Always, there would be darkness hovering through-
out the bushes and trees, massive sky and earthen ground 
he tiptoed upon in shoeless stealth, machine gun slung 

over one shoulder and, strapped across the other, 
a leather pouch holding coded messages he delivered 
encampment to encampment, their locations razor-sharp 

in his 11 year old brain, in a body tall enough to be 
mistaken for older. Tall enough to be made a Partisan — 
a courier, and down the road, likely qualifying as 

a full-blown saboteur targeting Germans and the war 
machinery they were transporting through Yugoslavia’s 
Mosor mountain villages. 

(German soldiers, who, if they’d caught him, a Jew, 
& partisan, to boot, would surely have beaten him 
to death extracting every bit of information they could.)

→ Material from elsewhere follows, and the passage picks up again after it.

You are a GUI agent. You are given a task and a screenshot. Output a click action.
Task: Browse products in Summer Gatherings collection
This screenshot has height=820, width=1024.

Upon each return to his farmhouse refuge, the 
communications he’d been charged with having been 
delivered hours before and miles away, 

the fear he’d braved began melting away. And, 
in the moments it took him to hang up his courier bag
and machine gun, he felt ready for the evening meal

of pit-roasted mutton and stone-ground bread 
washed down with goat’s milk. Then, a foot soak 
(weekly, a full-body scrub), followed by deep sleep,

in a basement below a trap door — a peasant woman’s 
woven blankets softening the wooden floor boards 
and his heart. And when that heart rejoiced with freedom 

in ’45, at 13 years old, is truly when he understood why 
he detested the taste of lamb, no matter how gourmet 
the preparation offered the boy he once was — 

the boy who’d put meat back on his bones in Brooklyn, 
and the gastronome he’s become — a content 82 year old 
grateful for his hero Tito and the fact that he’s managed 

to keep his Hitler-torn past safely locked away 
in a tight-lipped box, he rarely chooses to open.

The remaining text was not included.